◆ EXCERPTED DATA
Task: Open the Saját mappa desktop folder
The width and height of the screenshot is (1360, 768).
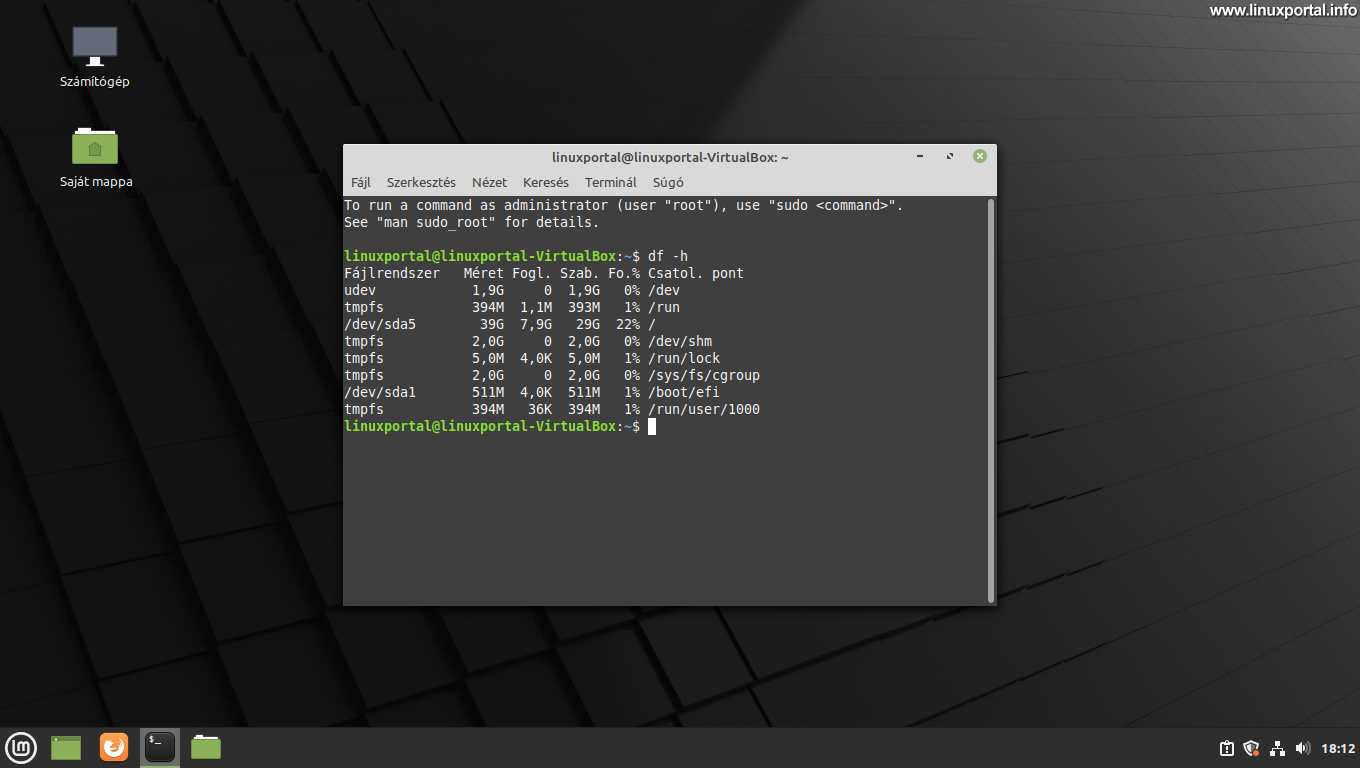Action: tap(95, 145)
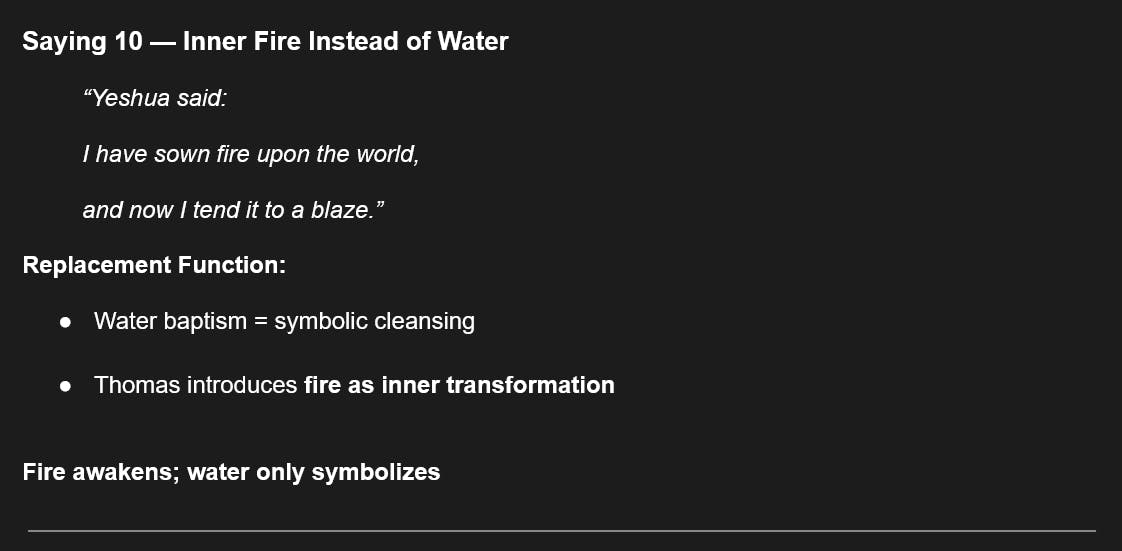Screen dimensions: 1122x551
Task: Click the words "Thomas introduces"
Action: [195, 385]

◆ WHAT IS REQUIRED
Transcribe all the material exactly; skip every image.

◆ EXPECTED ANSWER
Task: Open the Saját mappa desktop folder
The width and height of the screenshot is (1360, 768).
Action: tap(95, 145)
Screen dimensions: 1122x551
Task: Click the words "Thomas introduces"
Action: [195, 385]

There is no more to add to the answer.